━━ DATA RECORDS ━━

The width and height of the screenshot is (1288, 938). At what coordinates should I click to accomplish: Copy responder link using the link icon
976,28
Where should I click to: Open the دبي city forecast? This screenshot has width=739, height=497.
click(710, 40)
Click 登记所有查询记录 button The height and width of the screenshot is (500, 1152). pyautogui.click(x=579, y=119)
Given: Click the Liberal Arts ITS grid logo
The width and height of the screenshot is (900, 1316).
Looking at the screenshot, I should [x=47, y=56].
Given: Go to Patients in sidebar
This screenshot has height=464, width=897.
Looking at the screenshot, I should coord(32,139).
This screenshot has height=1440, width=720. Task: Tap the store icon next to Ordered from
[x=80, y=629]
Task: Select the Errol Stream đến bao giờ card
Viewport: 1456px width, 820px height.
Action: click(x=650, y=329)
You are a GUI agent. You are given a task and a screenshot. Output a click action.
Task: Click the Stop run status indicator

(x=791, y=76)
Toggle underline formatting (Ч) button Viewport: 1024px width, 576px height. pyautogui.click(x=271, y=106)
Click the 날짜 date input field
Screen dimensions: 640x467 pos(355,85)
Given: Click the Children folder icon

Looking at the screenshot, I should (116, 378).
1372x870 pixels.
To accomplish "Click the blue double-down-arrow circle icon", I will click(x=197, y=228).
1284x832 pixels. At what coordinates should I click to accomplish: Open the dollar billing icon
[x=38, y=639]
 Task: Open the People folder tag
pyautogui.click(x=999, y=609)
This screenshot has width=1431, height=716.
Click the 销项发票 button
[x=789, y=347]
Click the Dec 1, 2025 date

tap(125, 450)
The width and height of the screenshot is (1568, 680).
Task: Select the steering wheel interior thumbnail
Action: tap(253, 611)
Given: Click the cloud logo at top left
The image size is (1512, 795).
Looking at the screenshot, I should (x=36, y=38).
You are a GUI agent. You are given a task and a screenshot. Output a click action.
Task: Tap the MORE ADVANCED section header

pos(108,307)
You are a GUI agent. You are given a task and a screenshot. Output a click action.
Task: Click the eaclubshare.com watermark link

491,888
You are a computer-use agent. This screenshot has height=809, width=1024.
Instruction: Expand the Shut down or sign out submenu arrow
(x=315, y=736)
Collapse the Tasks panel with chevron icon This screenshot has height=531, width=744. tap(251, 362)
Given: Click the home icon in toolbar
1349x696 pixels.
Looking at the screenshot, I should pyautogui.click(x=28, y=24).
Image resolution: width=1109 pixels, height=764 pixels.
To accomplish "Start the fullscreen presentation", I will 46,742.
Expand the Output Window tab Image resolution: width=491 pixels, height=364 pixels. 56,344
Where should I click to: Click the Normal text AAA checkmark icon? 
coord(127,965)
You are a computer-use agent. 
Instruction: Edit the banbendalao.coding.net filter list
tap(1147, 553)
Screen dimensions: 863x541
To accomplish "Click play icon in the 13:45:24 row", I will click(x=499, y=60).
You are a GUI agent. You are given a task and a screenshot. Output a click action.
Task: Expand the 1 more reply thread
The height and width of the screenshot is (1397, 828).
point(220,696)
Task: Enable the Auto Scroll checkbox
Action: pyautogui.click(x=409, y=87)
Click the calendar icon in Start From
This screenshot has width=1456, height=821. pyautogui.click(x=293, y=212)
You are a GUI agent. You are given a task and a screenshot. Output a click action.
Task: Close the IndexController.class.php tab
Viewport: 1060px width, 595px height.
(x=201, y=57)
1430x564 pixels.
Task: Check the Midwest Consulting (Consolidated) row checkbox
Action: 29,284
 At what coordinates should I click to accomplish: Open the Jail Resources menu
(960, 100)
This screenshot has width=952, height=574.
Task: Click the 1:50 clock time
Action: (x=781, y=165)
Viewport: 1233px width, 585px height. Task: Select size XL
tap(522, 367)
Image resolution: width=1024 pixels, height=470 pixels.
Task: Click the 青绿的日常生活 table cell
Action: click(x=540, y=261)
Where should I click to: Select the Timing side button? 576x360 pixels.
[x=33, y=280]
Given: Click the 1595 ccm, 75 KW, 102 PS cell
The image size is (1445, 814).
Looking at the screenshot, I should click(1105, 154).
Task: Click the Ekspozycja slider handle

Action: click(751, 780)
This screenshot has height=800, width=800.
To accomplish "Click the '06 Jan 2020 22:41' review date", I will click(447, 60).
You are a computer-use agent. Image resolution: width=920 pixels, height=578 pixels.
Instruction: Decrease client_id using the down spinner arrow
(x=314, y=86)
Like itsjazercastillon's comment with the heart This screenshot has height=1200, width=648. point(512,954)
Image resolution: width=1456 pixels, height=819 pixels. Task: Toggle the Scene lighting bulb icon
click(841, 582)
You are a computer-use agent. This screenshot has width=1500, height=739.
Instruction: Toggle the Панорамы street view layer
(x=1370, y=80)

━━━

- TASK BRIEF
Output each line of the data exactly as it stands above.

- RESPONSE AREA
The width and height of the screenshot is (1288, 938). At what coordinates should I click to accomplish: Copy responder link using the link icon
976,28
Where should I click to: Open the دبي city forecast? This screenshot has width=739, height=497.
click(710, 40)
Click 登记所有查询记录 button The height and width of the screenshot is (500, 1152). pyautogui.click(x=579, y=119)
Given: Click the Liberal Arts ITS grid logo
The width and height of the screenshot is (900, 1316).
Looking at the screenshot, I should [x=47, y=56].
Given: Go to Patients in sidebar
This screenshot has height=464, width=897.
Looking at the screenshot, I should coord(32,139).
This screenshot has height=1440, width=720. Task: Tap the store icon next to Ordered from
[x=80, y=629]
Task: Select the Errol Stream đến bao giờ card
Viewport: 1456px width, 820px height.
Action: click(x=650, y=329)
You are a GUI agent. You are given a task and a screenshot. Output a click action.
Task: Click the Stop run status indicator

(x=791, y=76)
Toggle underline formatting (Ч) button Viewport: 1024px width, 576px height. pyautogui.click(x=271, y=106)
Click the 날짜 date input field
Screen dimensions: 640x467 pos(355,85)
Given: Click the Children folder icon

Looking at the screenshot, I should (116, 378).
1372x870 pixels.
To accomplish "Click the blue double-down-arrow circle icon", I will click(x=197, y=228).
1284x832 pixels. At what coordinates should I click to accomplish: Open the dollar billing icon
[x=38, y=639]
 Task: Open the People folder tag
pyautogui.click(x=999, y=609)
This screenshot has width=1431, height=716.
Click the 销项发票 button
[x=789, y=347]
Click the Dec 1, 2025 date

tap(125, 450)
The width and height of the screenshot is (1568, 680).
Task: Select the steering wheel interior thumbnail
Action: tap(253, 611)
Given: Click the cloud logo at top left
The image size is (1512, 795).
Looking at the screenshot, I should (x=36, y=38).
You are a GUI agent. You are given a task and a screenshot. Output a click action.
Task: Tap the MORE ADVANCED section header

pos(108,307)
You are a GUI agent. You are given a task and a screenshot. Output a click action.
Task: Click the eaclubshare.com watermark link

491,888
You are a computer-use agent. This screenshot has height=809, width=1024.
Instruction: Expand the Shut down or sign out submenu arrow
(x=315, y=736)
Collapse the Tasks panel with chevron icon This screenshot has height=531, width=744. tap(251, 362)
Given: Click the home icon in toolbar
1349x696 pixels.
Looking at the screenshot, I should pyautogui.click(x=28, y=24).
Image resolution: width=1109 pixels, height=764 pixels.
To accomplish "Start the fullscreen presentation", I will 46,742.
Expand the Output Window tab Image resolution: width=491 pixels, height=364 pixels. 56,344
Where should I click to: Click the Normal text AAA checkmark icon? 
coord(127,965)
You are a computer-use agent. 
Instruction: Edit the banbendalao.coding.net filter list
tap(1147, 553)
Screen dimensions: 863x541
To accomplish "Click play icon in the 13:45:24 row", I will click(x=499, y=60).
You are a GUI agent. You are given a task and a screenshot. Output a click action.
Task: Expand the 1 more reply thread
The height and width of the screenshot is (1397, 828).
point(220,696)
Task: Enable the Auto Scroll checkbox
Action: pyautogui.click(x=409, y=87)
Click the calendar icon in Start From
This screenshot has width=1456, height=821. pyautogui.click(x=293, y=212)
You are a GUI agent. You are given a task and a screenshot. Output a click action.
Task: Close the IndexController.class.php tab
Viewport: 1060px width, 595px height.
(x=201, y=57)
1430x564 pixels.
Task: Check the Midwest Consulting (Consolidated) row checkbox
Action: 29,284
 At what coordinates should I click to accomplish: Open the Jail Resources menu
(960, 100)
This screenshot has width=952, height=574.
Task: Click the 1:50 clock time
Action: (x=781, y=165)
Viewport: 1233px width, 585px height. Task: Select size XL
tap(522, 367)
Image resolution: width=1024 pixels, height=470 pixels.
Task: Click the 青绿的日常生活 table cell
Action: click(x=540, y=261)
Where should I click to: Select the Timing side button? 576x360 pixels.
[x=33, y=280]
Given: Click the 1595 ccm, 75 KW, 102 PS cell
The image size is (1445, 814).
Looking at the screenshot, I should click(1105, 154).
Task: Click the Ekspozycja slider handle

Action: click(751, 780)
This screenshot has height=800, width=800.
To accomplish "Click the '06 Jan 2020 22:41' review date", I will click(447, 60).
You are a computer-use agent. Image resolution: width=920 pixels, height=578 pixels.
Instruction: Decrease client_id using the down spinner arrow
(x=314, y=86)
Like itsjazercastillon's comment with the heart This screenshot has height=1200, width=648. point(512,954)
Image resolution: width=1456 pixels, height=819 pixels. Task: Toggle the Scene lighting bulb icon
click(841, 582)
You are a computer-use agent. This screenshot has width=1500, height=739.
Instruction: Toggle the Панорамы street view layer
(x=1370, y=80)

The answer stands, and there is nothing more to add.